Wednesday, November 9, 2011

A Collision with Insecurity

“I, Nebuchadnezzar, was at home in my palace, contented and prosperous.” Daniel 4:4

Contented and prosperous’…two pursuits that seem to elude us as we chase them through life. Capturing these ghosts is as hard as identifying what makes up these words. The bottom line of this pursuit is our belief that they will bring us security.

In our lives, we all build palaces surrounding those beliefs of what it is that will secure our happiness. We build things and relationships around those who feed our insecurities giving us doses of our prescribed fixes. For me, my insecurity has always dealt with attainment of the approval and love of others. Very early in life, I decided that the more I did for people the better the chance they would approve of me. The problem came when I entered a season where my insecurity had a head-on collision with another person’s insecurity.

The more I served in that season in attempts to get my insecurity fix the more it triggered her life-long insecurity. I was consistently attacked verbally and emotionally and had never worked so hard serving in my entire life. This cycle continued for almost a year…nobody was receiving their dose of medicine.
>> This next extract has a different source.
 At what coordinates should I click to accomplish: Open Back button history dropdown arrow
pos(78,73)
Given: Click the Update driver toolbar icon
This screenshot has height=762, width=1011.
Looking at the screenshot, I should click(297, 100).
It wasn’t until I surrendered my emotional condition to God that He was able to prescribe the perfect medicine…His love and approval no matter what. I gave myself permission to accept the fact that not everyone is going to love me or even like me. God showed me in that season that my service should be measured against the approval of God, not man. He freed me up from an emotional condition that I had nursed my entire life. ‘Am I now trying to win the approval of men, or of God? Or am I trying to please men? If I were still trying to please men, I would not be a servant of Christ.’ Gal. 1:10.

Seeking the approval of others over the approval of God will no longer reside in my palace. My content and security will be in the Lord alone. ‘My soul finds rest in God alone…He alone is my rock…he is my fortress.’ Psalm 62:1-2

I, Brenda, am at home in my palace in Him, contented and prosperous!